The Conference Board reported a contraction in the index of leading economic indicators in November, confirming the argument for a weakening US economy in the coming months. The US leading indicators index fell 0.4% for the month, after a 0.8% drop in October. Economists were expecting reading of -0.5%. The index is down 2.8% (-5.6% annual pace) in the last six months, worse than the -0.9% witnessed in the 6 months prior.
The economy is contracting, and the pace of contraction may intensify over the next few months. The economy was very weak.- Ken Goldstein, an economist for the Conference Board.
An intense housing downturn that’s about to begin its fourth year and a severe financial crisis with nearly frozen credit markets have sharply lowered consumer and business expectations.
The index is used to predict the direction of the economy’s movements in the months to come. The index is made up of 10 economic components, whose changes tend to precede changes in the overall economy. The ten components are:
1. the average weekly hours worked by manufacturing workers
2. the average number of initial applications for unemployment insurance
3. the amount of manufacturers’ new orders for consumer goods and materials
4. the speed of delivery of new merchandise to vendors from suppliers
5. the amount of new orders for capital goods unrelated to defense
6. the amount of new building permits for residential buildings
7. the S&P 500 stock index
8. the inflation-adjusted monetary supply (M2)

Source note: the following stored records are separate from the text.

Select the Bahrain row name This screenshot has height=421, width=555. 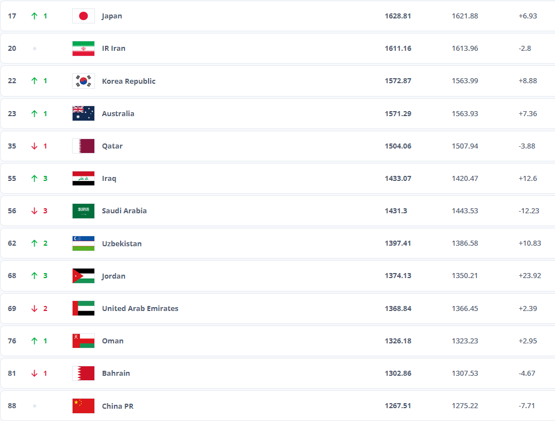click(x=116, y=373)

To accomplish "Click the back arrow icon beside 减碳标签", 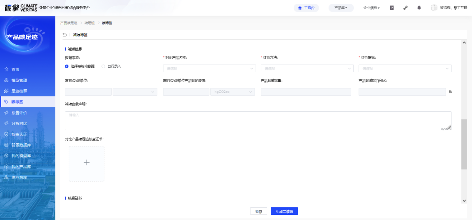I will (65, 35).
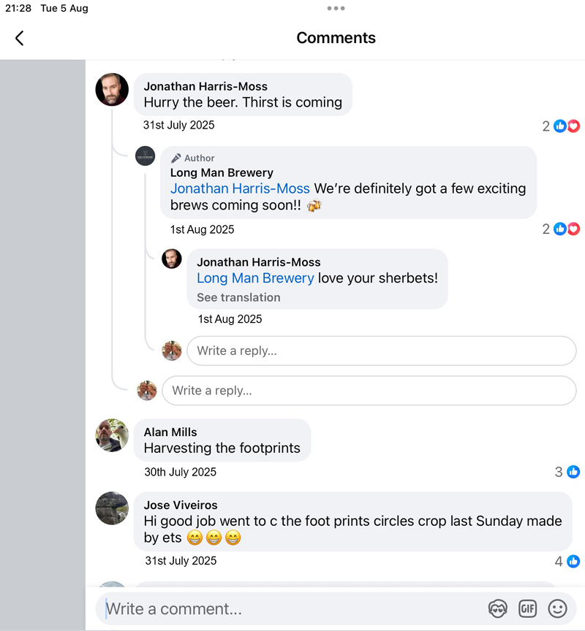Viewport: 585px width, 631px height.
Task: Click See translation under sherbets reply
Action: coord(238,297)
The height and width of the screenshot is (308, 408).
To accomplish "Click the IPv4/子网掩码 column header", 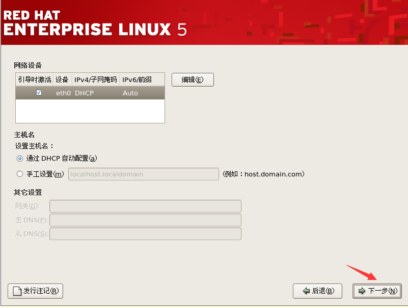I will pyautogui.click(x=95, y=80).
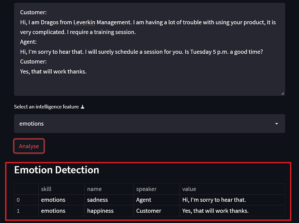Click the Emotion Detection heading
Screen dimensions: 299x223
[57, 170]
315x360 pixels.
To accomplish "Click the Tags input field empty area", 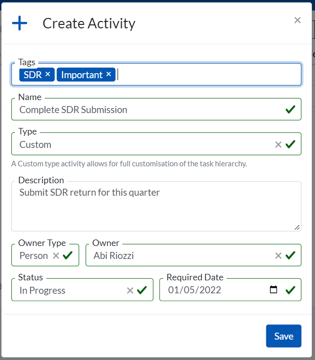I will coord(209,75).
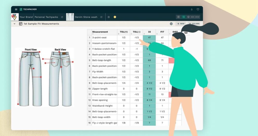The image size is (258, 136).
Task: Add a new column with the Column button
Action: tap(194, 24)
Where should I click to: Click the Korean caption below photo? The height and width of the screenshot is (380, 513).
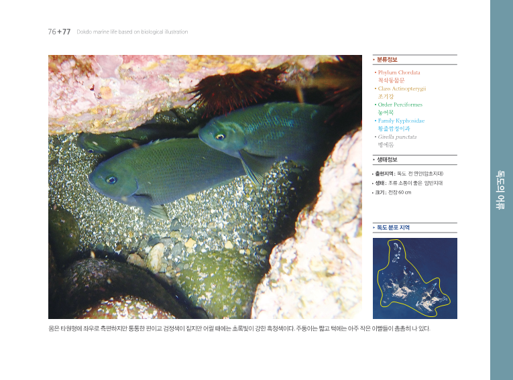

9. the spread between long and short interest rates
10. consumer sentiment
Six of the components were negative for the month.
The negative contributors — beginning with the largest negative contributor — were building permits, stock prices, average weekly initial claims for unemployment insurance (inverted), average weekly manufacturing hours, index of consumer expectations, and index of supplier deliveries (vendor performance).
The positive contributors — beginning with the largest positive contributor — were real money supply, the interest rate spread, manufacturers’ new orders for nondefense capital goods, and manufacturers’ new orders for consumer goods and materials.
The biggest positive contributor was real money supply. This is logical and expected as the Fed has vigorously and continuously pumped large amounts of money into our financial markets, in an attempt to quell the credit crunch and restart our economy.
The Conference Board’s coincident index decreased 0.3% in November, while the lagging index gained 0.1%.